EXERCISE
Each record that follows is to be duplicated exactly, though its pictures are not.

MATERIAL FOR THIS EXERCISE
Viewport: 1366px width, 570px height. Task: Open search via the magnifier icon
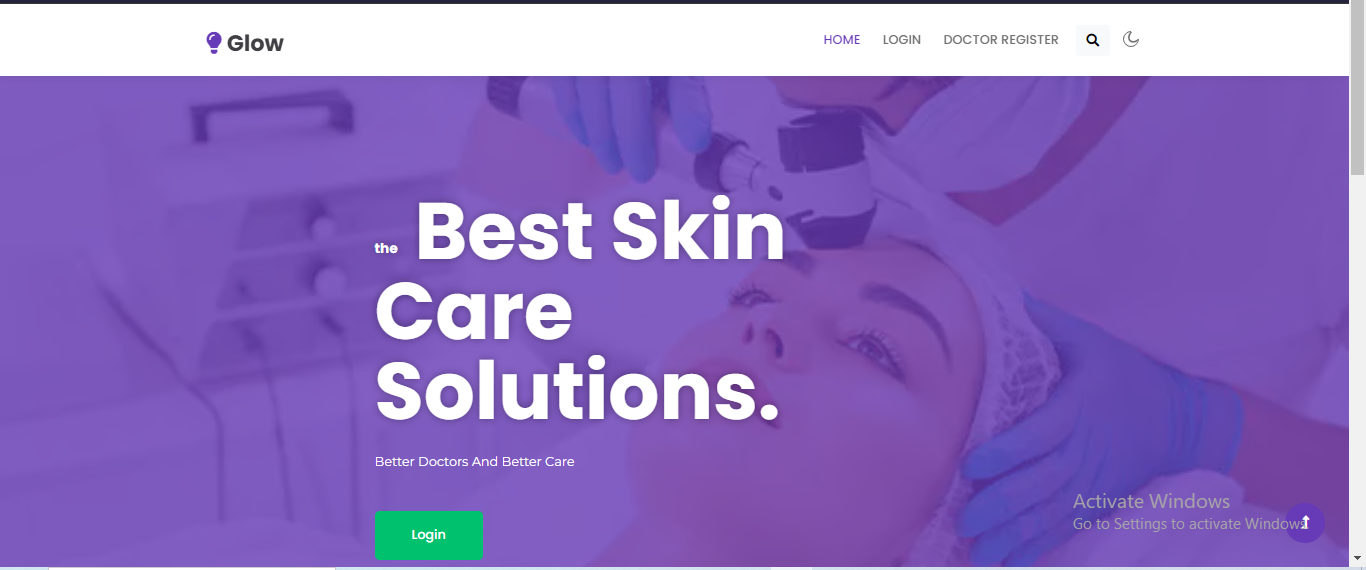1093,40
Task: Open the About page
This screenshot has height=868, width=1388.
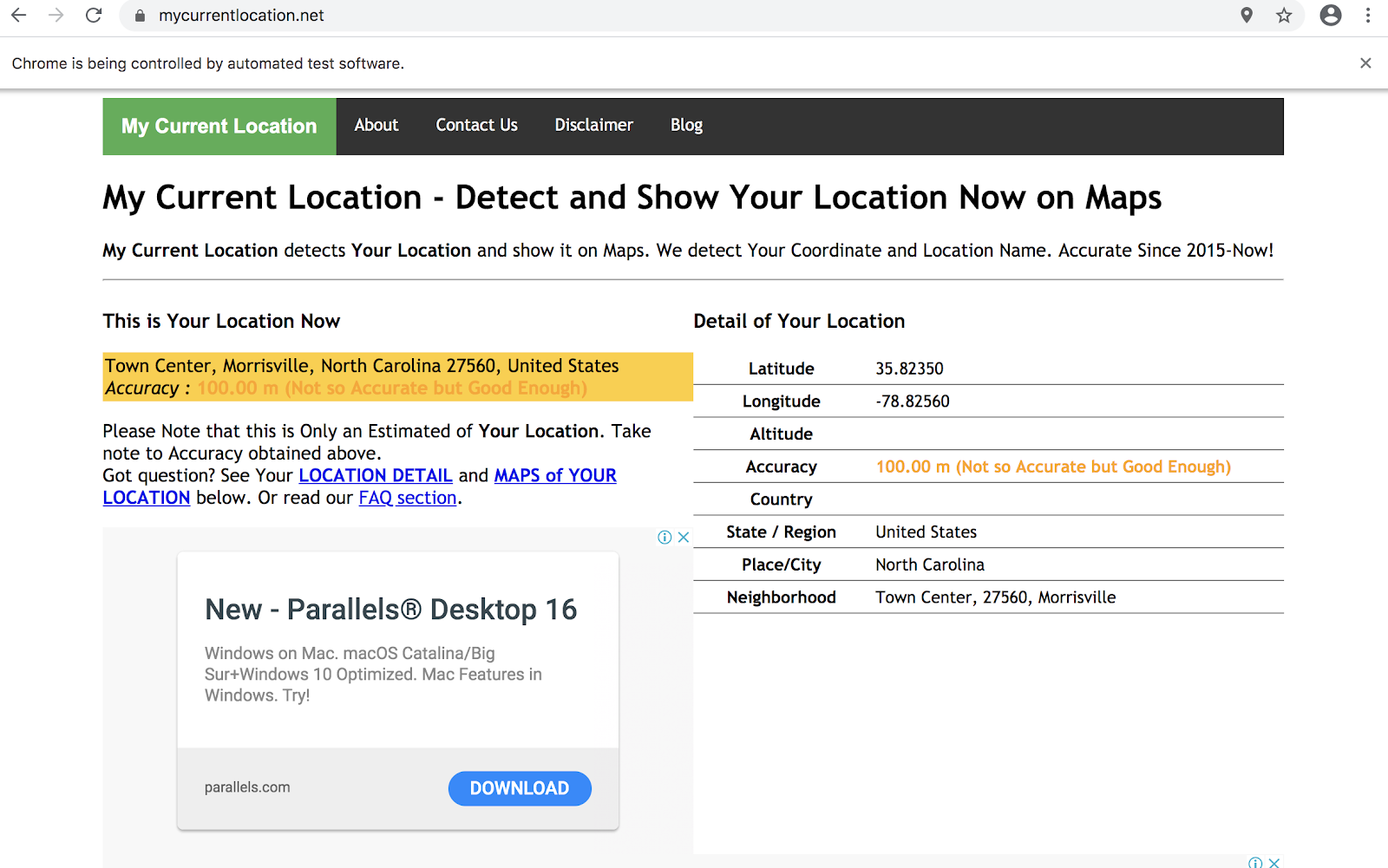Action: click(x=376, y=126)
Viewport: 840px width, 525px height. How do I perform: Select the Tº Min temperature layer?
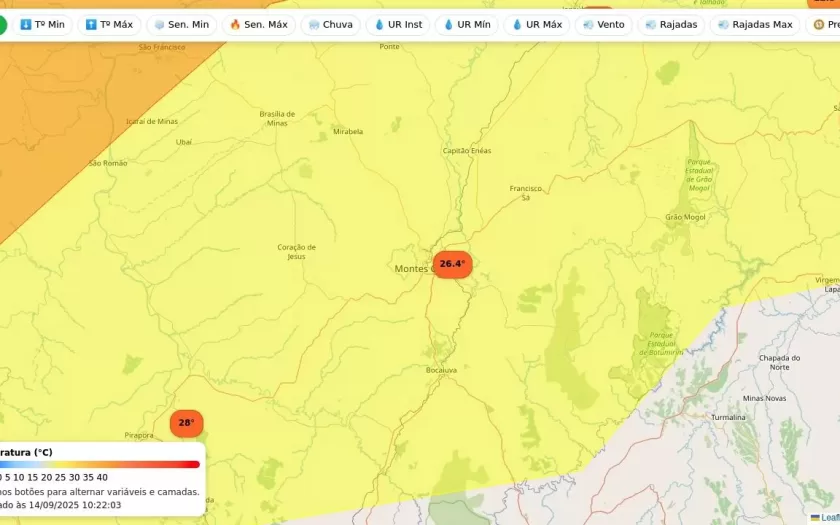42,24
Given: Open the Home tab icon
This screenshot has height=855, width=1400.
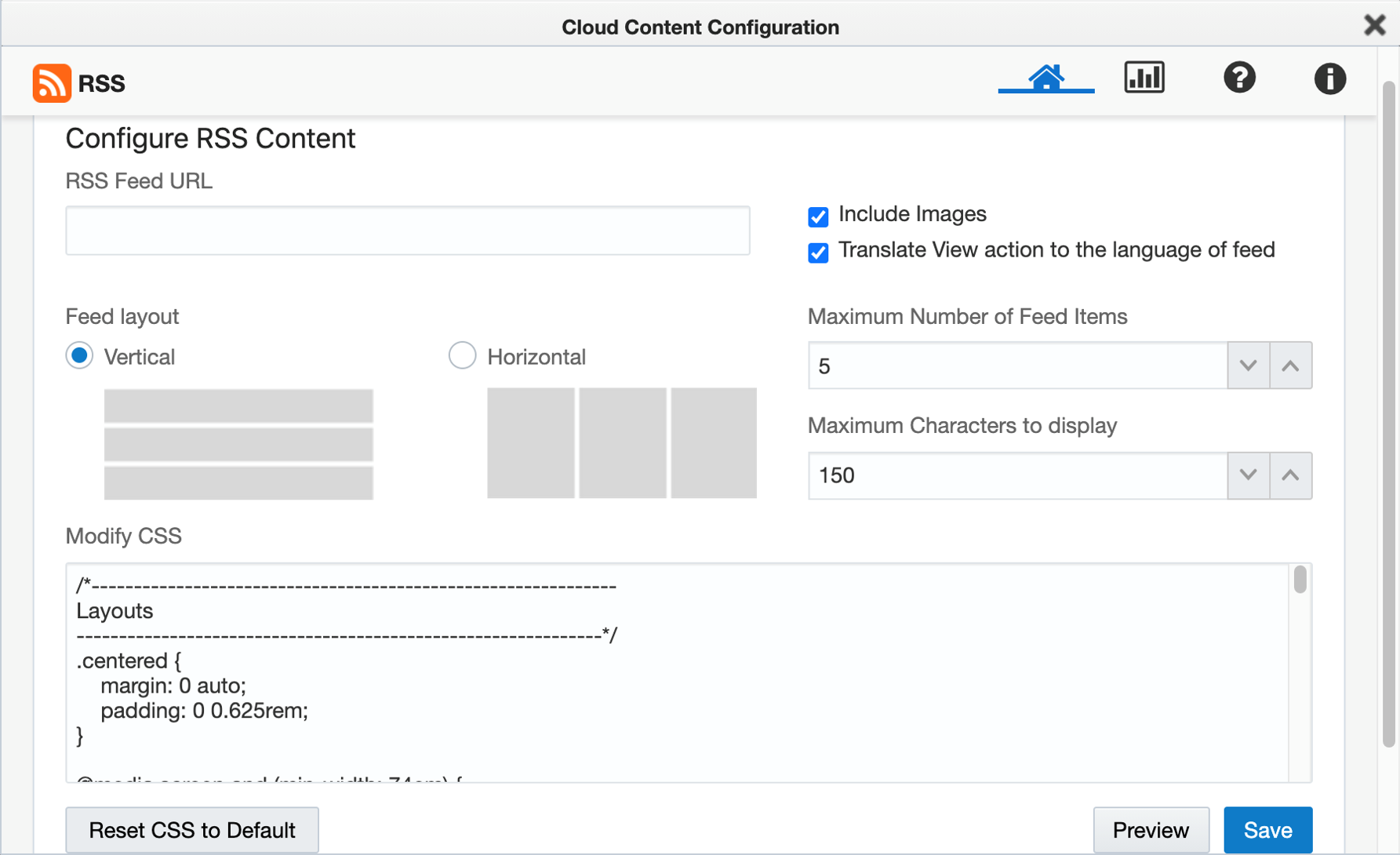Looking at the screenshot, I should pos(1045,78).
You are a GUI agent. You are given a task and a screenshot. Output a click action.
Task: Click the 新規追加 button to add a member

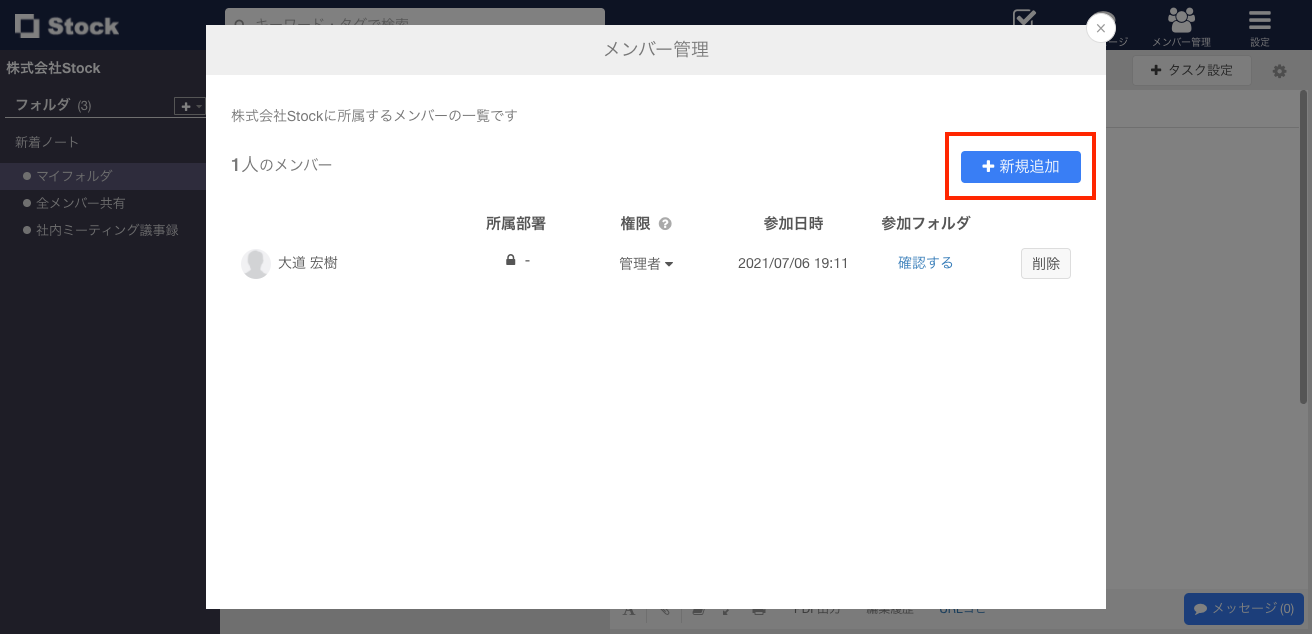point(1020,166)
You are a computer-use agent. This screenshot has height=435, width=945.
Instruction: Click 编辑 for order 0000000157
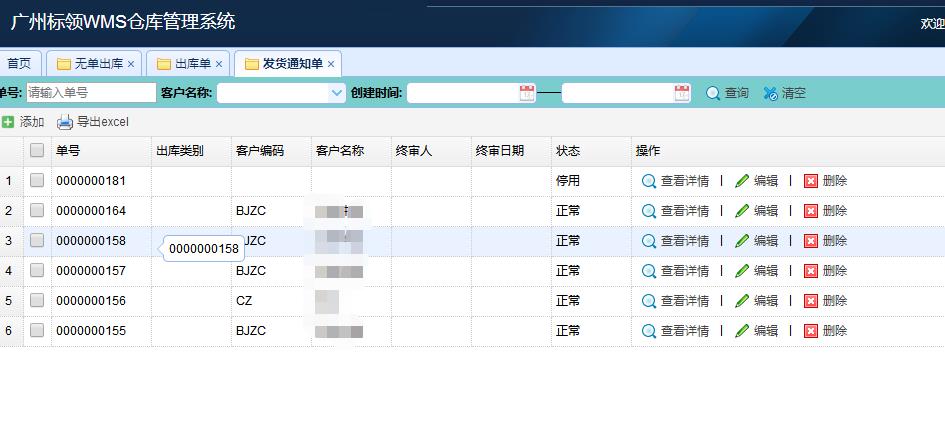756,271
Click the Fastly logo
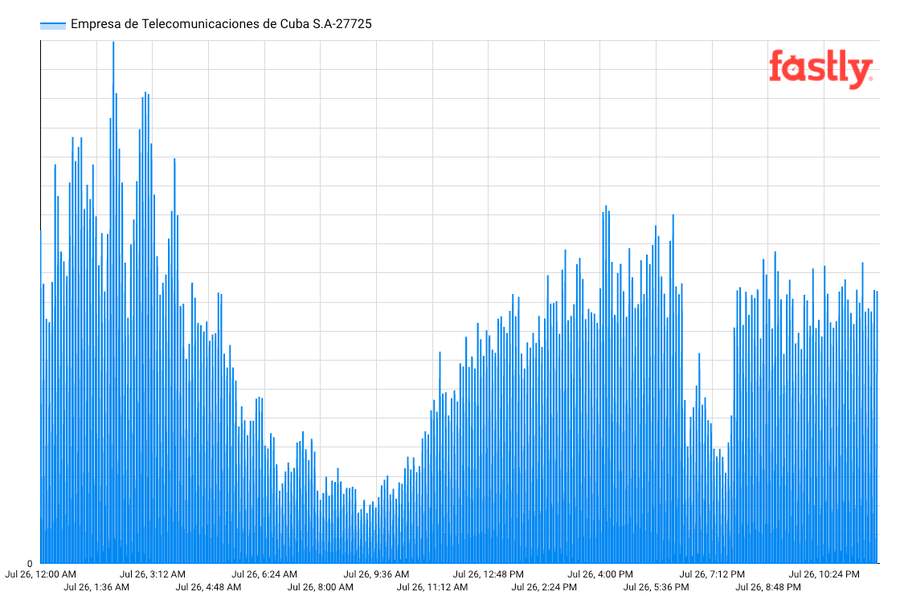The height and width of the screenshot is (604, 900). tap(821, 69)
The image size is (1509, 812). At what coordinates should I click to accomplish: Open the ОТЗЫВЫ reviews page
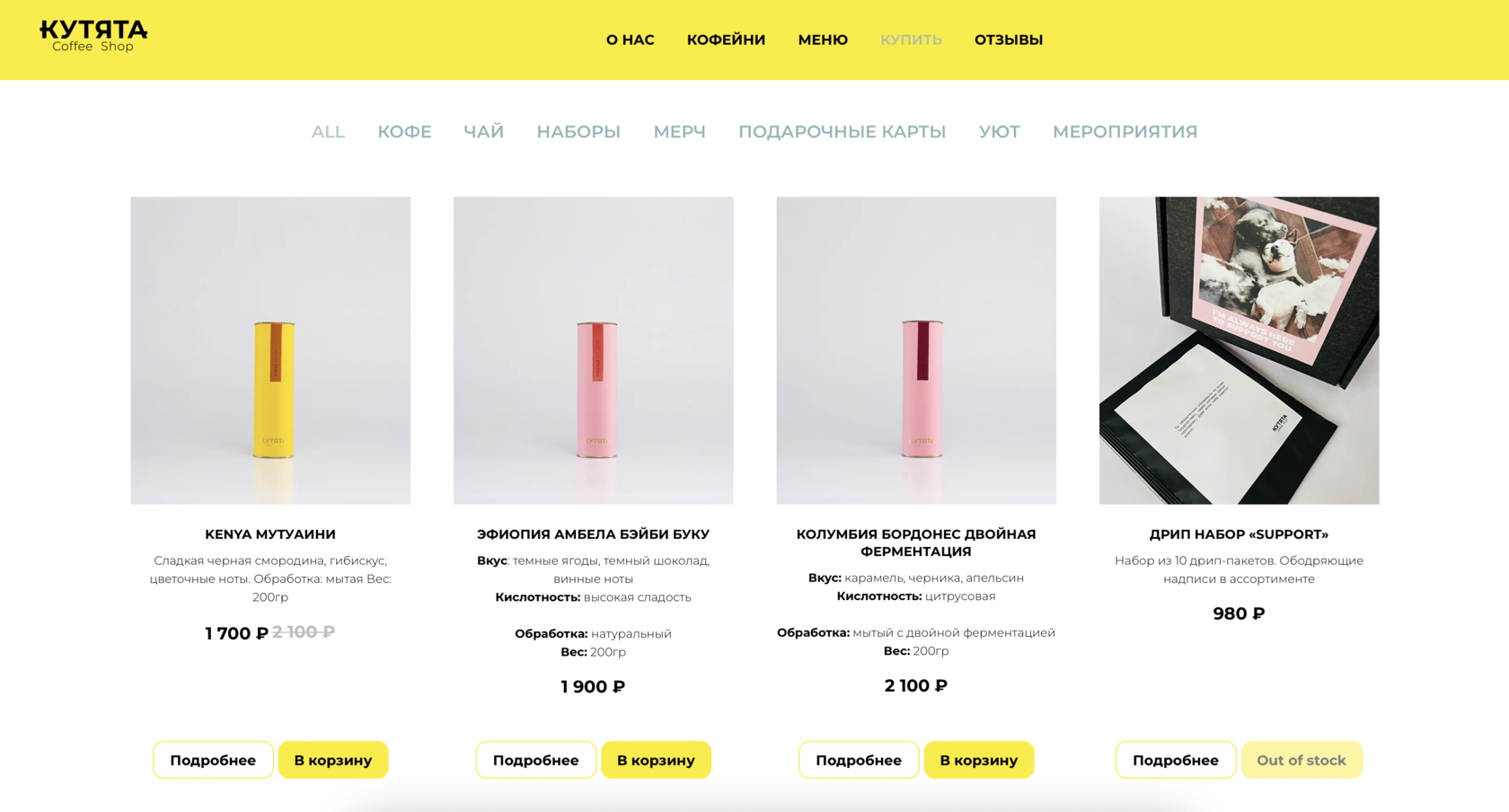(1009, 40)
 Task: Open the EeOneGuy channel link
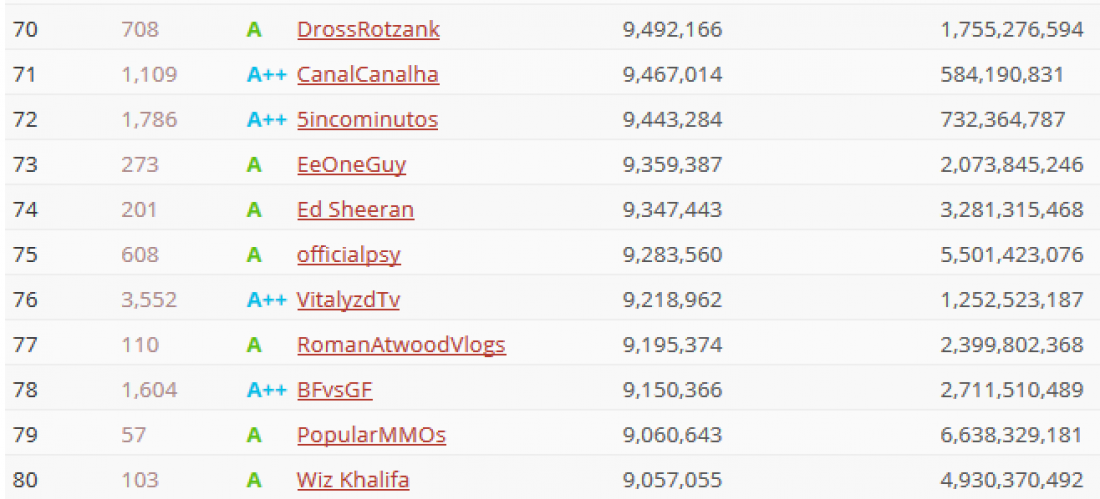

RESPONSE BELOW
Viewport: 1366px width, 570px height. Task: Open search via the magnifier icon
1093,40
Task: Open the About page
This screenshot has height=868, width=1388.
Action: click(x=376, y=126)
Viewport: 840px width, 525px height. How do I perform: Select the Tº Min temperature layer?
42,24
Given: Open the Home tab icon
This screenshot has height=855, width=1400.
Looking at the screenshot, I should pos(1045,78).
You are a GUI agent. You are given a task and a screenshot. Output a click action.
Task: Click the 新規追加 button to add a member

point(1020,166)
You are a computer-use agent. This screenshot has height=435, width=945.
Instruction: Click 编辑 for order 0000000157
756,271
Click the Fastly logo
The height and width of the screenshot is (604, 900). tap(821, 69)
The image size is (1509, 812). At what coordinates should I click to accomplish: Open the ОТЗЫВЫ reviews page
(1009, 40)
 Task: Open the EeOneGuy channel link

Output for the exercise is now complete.